Il testo unificato “raccoglie gli spunti di diverse proposte di legge che sono state presentate sullo stesso argomento”, ha spiegato la deputata Tiziana Ciprini del MoVimento 5 Stelle. “Prende ispirazione dalle normative già in vigore in altri Paesi europei, come Austria, Belgio, Spagna, Portogallo, Regno Unito, che fanno leva sulla ‘brand reputation’. Prevede la trasparenza nella comunicazione dei dati da parte delle aziende, per innescare un percorso virtuoso e ridurre la disparità di genere, in particolare sui salari. Le donne mediamente percepiscono il 12,2% in meno degli uomini, a parità di mansione. Ma se si analizzano i dati degli impieghi in cui è richiesta una laurea il divario cresce addirittura del 30,6%. Con questo provvedimento iniziamo a invertire la rotta. Ora portiamolo subito in Aula”.

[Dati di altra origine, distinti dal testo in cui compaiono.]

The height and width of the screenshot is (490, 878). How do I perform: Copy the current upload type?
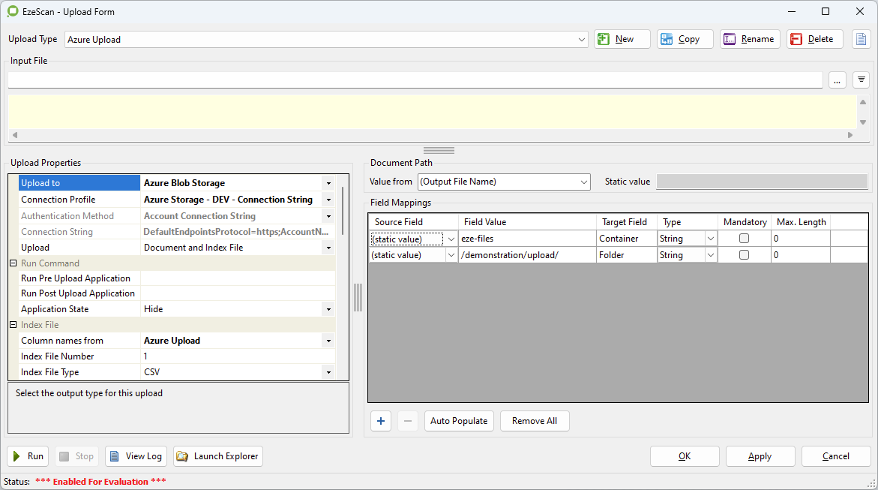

La proposta del Pd sulla Tasp riguarda invece le famiglie a basso reddito e prevede di destinare al secondo percettore (quindi alla donna che trovi o torni al lavoro) quella che fino a quel momento era la detrazione per coniuge a carico, trasformandola in un credito d’imposta Irpef. E di riconoscere un credito d’imposta corrispondente al 30% del congedo parentale alle lavoratrici che rientrino a lavoro dopo la maternità. Infine, in base alla proposta dem, il secondo percettore che abbia diritto al reddito di cittadinanza può continuare a beneficiarne al 50 per cento nel caso in rientri al lavoro.